In einem Schreiben an die Regierungschefs von fünf polnischen Verwaltungsbezirken hat die EU-Kommission die LGBTI-freien Zonen verurteilt und damit gedroht, EU-Mittel zu streichen. Was halten Sie von dieser Drohung?

Es ist positiv und wichtig, dass die Kommission hier Haltung zeigt. Aber die Mittel zu kürzen, könnte nach hinten losgehen. LGBTI-Personen könnten dann als Sündenböcke dargestellt werden: „Schaut, wegen der Schwulen drehen sie uns den Geldhahn ab!“ Wichtiger wäre es, die Aufsichts- und Kontrollfunktion der Kommission auszunutzen, um Anti-Diskriminierungsmaßnahmen auf den Weg zu bringen.

Seit dem 1. Juli 2020 hat Deutschland die EU-Ratspräsidentschaft inne. Welche Maßnahmen sollte die deutsche Regierung ergreifen, um die Situation der LGBTI-Personen in Polen zu verbessern?

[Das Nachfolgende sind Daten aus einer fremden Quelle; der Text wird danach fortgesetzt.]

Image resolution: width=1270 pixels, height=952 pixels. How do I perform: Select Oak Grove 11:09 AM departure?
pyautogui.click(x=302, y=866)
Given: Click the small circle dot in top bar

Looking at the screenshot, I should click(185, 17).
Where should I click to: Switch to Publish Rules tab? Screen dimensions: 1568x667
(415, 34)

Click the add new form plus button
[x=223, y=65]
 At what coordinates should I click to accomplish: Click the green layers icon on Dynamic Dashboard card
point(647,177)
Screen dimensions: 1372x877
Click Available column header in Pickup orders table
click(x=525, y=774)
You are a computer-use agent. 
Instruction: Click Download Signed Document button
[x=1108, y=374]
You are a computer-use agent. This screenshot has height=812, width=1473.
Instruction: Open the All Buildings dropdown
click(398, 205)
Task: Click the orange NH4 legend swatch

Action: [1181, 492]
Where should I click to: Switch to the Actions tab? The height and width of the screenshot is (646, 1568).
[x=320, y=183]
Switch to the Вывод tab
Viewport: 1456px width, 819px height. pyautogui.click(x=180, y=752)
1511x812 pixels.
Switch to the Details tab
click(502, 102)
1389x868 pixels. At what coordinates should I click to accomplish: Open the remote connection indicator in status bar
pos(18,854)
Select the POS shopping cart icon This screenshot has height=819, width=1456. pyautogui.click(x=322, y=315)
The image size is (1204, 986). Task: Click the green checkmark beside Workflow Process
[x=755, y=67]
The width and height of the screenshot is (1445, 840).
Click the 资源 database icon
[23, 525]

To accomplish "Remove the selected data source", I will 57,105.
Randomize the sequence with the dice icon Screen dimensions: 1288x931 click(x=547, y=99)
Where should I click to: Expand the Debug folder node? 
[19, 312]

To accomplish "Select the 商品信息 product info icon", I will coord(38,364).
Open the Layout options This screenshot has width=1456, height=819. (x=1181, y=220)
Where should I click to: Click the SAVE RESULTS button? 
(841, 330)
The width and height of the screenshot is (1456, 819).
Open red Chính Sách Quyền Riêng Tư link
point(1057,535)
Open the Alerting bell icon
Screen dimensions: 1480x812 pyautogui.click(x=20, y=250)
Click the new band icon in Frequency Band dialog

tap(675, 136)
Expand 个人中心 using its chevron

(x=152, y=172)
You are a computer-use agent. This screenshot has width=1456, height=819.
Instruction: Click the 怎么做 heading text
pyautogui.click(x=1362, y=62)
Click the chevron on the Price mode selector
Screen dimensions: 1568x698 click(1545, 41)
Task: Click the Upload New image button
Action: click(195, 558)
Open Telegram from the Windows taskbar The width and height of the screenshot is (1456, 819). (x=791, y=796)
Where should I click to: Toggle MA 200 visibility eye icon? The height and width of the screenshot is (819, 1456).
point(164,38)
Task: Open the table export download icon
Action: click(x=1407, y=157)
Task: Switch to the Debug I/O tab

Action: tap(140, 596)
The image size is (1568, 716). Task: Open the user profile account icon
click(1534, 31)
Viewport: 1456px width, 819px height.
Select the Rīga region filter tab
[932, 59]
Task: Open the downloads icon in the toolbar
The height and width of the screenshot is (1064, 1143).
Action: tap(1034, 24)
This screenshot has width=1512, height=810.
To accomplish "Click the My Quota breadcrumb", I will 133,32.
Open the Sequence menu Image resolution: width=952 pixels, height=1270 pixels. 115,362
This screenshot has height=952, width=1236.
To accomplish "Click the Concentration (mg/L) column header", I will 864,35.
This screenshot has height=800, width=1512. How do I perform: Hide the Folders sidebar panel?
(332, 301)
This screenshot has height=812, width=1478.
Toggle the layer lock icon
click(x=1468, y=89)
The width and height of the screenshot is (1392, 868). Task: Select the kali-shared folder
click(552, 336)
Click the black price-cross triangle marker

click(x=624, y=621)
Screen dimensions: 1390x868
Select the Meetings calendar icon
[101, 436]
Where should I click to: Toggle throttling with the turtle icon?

Direkt von Anfang an sollte auf diplomatischer Ebene politischer Druck ausgeübt werden. Deutschland muss offen fragen: Warum schließt die polnische Regierung bewusst Menschen aus? Dabei sollten die europäischen Institutionen sich auch klar darüber sein, dass die Entwicklungen in Polen oder Ungarn auch die Zukunft der Europäischen Union widerspiegeln könnten – wenn nichts gegen die Diskriminierung unternommen wird, wenn Grundrechte nicht beachtet werden. Wir wissen, dass ähnliche politische Kräfte mit dem gleichen Mindset in anderen europäischen Ländern Auftrieb erfahren. Daher muss klar sein: Die europäischen Werte stehen auf dem Spiel.

Blicken Sie eher optimistisch oder pessimistisch auf die kommenden Monate?

Neben all dem Hass spüren wir viel Solidarität und Unterstützung aus Teilen der Gesellschaft. Abhängig vom Ausgang der Stichwahl werden wir sehen, ob wir fünf weitere Jahre homo- und transphobe Politik in Polen haben werden – oder ob progressivere Kräfte gewinnen. Dudas Gegenkandidat Rafał Trzaskowski hat signalisiert, sich für unsere Rechte einzusetzen. Egal wie die Wahlen ausgehen, ich werde weiter daran arbeiten, unserer Community Hoffnung zu geben. Das braucht es jetzt.